(Beginning of Input for this task)

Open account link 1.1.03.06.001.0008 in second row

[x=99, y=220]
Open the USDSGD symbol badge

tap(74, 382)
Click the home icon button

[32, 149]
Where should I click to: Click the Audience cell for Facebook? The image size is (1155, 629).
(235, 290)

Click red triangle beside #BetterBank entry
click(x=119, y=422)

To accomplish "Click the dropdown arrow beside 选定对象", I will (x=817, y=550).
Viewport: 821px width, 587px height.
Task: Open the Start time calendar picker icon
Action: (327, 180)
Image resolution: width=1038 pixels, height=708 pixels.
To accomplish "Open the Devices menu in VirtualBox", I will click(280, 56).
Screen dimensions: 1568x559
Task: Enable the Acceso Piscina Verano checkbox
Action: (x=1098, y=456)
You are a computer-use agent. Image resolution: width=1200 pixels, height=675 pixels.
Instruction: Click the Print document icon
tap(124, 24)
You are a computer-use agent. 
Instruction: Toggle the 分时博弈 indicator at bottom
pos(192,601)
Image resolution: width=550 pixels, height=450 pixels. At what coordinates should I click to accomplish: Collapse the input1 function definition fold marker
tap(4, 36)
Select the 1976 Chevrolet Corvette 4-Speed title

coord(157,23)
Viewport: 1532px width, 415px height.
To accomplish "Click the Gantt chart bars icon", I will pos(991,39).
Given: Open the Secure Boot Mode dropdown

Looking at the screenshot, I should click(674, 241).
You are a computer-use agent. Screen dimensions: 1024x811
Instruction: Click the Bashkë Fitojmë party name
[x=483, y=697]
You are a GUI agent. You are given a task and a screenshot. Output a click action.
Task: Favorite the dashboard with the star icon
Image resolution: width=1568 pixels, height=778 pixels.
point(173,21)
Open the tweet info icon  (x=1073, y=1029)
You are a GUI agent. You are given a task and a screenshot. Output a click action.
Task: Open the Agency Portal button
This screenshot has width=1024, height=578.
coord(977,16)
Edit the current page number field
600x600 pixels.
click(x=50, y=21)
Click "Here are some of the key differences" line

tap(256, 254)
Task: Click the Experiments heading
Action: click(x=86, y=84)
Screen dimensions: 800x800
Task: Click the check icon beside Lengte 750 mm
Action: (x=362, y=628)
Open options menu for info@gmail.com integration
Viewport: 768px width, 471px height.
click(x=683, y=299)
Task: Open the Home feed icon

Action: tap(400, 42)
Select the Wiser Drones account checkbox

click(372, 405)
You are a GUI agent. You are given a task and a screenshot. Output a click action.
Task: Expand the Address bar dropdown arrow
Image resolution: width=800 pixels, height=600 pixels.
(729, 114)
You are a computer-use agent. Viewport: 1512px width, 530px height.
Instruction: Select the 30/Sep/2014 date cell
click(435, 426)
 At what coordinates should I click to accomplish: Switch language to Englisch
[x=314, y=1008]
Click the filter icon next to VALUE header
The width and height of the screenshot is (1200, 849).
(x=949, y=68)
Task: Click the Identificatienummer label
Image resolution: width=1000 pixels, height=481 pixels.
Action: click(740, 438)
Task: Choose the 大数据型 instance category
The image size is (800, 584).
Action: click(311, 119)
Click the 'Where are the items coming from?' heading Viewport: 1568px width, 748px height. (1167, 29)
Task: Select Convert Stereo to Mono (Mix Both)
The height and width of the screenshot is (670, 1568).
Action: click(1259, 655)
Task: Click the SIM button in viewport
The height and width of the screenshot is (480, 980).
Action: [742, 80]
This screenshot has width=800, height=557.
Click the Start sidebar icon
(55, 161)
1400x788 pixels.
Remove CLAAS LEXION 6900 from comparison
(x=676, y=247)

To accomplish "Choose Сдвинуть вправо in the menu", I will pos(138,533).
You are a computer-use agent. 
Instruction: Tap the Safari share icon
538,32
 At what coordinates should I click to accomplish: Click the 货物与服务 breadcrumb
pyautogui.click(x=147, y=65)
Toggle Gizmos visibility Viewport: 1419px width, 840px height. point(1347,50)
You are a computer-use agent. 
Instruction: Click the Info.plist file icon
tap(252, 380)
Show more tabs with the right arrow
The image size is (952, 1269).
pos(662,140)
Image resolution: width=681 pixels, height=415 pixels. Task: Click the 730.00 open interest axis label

(End of Input for this task)

• _Problem to solve_
From the data above, return every line from the line that has "The width and" up to and including the line that has "1400x788 pixels.", exactly.

• _Problem solution_
The width and height of the screenshot is (1200, 849).
(x=949, y=68)
Task: Click the Identificatienummer label
Image resolution: width=1000 pixels, height=481 pixels.
Action: click(740, 438)
Task: Choose the 大数据型 instance category
The image size is (800, 584).
Action: click(311, 119)
Click the 'Where are the items coming from?' heading Viewport: 1568px width, 748px height. (1167, 29)
Task: Select Convert Stereo to Mono (Mix Both)
The height and width of the screenshot is (670, 1568).
Action: click(1259, 655)
Task: Click the SIM button in viewport
The height and width of the screenshot is (480, 980).
Action: [742, 80]
This screenshot has width=800, height=557.
Click the Start sidebar icon
(55, 161)
1400x788 pixels.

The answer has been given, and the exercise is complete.